*** Recorded data

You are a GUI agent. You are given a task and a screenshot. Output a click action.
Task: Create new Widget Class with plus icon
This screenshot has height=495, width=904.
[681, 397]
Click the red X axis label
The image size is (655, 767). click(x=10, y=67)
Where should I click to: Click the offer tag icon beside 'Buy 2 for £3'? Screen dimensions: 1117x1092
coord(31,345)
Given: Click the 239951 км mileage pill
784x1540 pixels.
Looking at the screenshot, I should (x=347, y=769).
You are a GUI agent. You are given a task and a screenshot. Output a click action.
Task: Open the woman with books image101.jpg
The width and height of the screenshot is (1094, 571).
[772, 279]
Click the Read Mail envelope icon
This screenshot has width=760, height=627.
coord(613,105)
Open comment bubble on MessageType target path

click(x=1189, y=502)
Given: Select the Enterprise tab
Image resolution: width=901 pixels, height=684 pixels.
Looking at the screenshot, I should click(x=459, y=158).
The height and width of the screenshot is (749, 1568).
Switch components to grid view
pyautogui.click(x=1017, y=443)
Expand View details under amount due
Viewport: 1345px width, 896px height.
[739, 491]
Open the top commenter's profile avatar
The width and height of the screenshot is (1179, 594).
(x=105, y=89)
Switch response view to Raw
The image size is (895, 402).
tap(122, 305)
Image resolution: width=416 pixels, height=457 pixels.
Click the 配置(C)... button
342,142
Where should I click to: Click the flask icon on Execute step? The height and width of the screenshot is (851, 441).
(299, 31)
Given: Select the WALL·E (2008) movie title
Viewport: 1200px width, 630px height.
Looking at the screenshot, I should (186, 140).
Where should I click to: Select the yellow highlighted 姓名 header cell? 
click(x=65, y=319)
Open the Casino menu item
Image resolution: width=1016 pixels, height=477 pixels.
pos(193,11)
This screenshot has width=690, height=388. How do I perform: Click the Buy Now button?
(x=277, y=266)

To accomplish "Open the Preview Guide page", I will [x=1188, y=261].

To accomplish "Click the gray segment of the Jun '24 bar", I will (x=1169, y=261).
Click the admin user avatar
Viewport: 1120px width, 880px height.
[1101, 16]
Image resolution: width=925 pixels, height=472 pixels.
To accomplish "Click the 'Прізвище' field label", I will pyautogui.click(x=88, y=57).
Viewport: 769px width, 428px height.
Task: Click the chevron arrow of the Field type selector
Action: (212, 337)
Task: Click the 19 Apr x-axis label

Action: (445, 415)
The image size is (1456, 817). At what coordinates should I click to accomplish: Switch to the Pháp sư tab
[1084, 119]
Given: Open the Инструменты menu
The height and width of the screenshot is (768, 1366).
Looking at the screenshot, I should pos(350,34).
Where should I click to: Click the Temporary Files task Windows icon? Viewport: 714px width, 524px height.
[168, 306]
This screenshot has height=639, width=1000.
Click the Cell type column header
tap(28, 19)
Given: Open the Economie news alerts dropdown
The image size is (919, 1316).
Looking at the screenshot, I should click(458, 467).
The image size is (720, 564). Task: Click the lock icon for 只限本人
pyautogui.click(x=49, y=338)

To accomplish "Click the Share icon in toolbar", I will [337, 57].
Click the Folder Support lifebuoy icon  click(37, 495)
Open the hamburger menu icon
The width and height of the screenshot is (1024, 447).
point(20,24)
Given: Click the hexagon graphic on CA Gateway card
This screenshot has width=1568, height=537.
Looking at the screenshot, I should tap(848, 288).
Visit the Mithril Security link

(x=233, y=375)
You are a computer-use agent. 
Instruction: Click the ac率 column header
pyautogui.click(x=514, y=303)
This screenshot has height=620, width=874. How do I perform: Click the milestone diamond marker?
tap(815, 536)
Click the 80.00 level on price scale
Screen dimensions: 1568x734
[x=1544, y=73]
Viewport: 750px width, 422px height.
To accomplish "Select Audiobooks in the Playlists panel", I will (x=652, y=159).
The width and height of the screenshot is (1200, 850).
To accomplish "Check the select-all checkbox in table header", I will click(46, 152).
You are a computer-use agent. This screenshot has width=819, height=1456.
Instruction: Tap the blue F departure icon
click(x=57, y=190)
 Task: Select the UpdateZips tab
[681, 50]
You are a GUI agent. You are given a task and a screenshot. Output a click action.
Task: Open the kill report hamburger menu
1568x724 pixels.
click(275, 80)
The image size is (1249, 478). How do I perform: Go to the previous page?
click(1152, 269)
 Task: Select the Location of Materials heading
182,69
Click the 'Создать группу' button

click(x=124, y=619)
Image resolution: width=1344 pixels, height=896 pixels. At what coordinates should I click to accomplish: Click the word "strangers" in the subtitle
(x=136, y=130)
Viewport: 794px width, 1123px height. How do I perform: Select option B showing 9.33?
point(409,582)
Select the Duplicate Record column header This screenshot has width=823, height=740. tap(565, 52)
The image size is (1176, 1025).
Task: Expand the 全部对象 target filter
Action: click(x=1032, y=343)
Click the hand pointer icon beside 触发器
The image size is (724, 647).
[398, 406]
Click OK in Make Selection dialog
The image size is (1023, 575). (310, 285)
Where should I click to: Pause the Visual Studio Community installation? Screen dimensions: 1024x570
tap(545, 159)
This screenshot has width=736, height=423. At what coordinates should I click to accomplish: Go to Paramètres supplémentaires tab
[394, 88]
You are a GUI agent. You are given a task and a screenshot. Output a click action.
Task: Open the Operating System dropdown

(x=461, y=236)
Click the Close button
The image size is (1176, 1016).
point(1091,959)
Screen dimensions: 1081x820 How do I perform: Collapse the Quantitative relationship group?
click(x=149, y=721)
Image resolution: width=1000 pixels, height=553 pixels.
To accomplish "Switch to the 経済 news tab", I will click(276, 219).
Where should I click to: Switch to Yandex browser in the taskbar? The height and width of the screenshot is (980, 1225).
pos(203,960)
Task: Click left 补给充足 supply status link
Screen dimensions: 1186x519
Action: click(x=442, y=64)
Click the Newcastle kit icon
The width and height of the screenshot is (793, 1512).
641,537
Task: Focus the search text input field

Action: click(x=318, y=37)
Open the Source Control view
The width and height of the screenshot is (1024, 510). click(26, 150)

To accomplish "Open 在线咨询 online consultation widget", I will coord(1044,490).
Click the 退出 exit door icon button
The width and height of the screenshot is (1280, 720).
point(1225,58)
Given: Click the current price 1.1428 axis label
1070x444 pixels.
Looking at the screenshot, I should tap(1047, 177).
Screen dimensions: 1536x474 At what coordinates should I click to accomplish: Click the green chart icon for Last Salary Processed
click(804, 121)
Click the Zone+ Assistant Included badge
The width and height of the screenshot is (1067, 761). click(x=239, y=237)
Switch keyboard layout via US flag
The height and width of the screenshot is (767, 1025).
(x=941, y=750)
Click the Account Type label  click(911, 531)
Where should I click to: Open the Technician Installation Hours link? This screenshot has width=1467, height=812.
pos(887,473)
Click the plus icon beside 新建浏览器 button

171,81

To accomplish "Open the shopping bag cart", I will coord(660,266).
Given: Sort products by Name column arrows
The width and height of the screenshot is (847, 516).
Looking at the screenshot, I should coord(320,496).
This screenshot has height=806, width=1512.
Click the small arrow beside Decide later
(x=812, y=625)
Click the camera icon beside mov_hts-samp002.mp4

******

The expected result is an exact transcription of the lines from the one containing "Click the Account" through the end of the records above; please include both ends.

Click the Account Type label  click(911, 531)
Where should I click to: Open the Technician Installation Hours link? This screenshot has width=1467, height=812.
pos(887,473)
Click the plus icon beside 新建浏览器 button

171,81

To accomplish "Open the shopping bag cart", I will coord(660,266).
Given: Sort products by Name column arrows
The width and height of the screenshot is (847, 516).
Looking at the screenshot, I should coord(320,496).
This screenshot has height=806, width=1512.
Click the small arrow beside Decide later
(x=812, y=625)
Click the camera icon beside mov_hts-samp002.mp4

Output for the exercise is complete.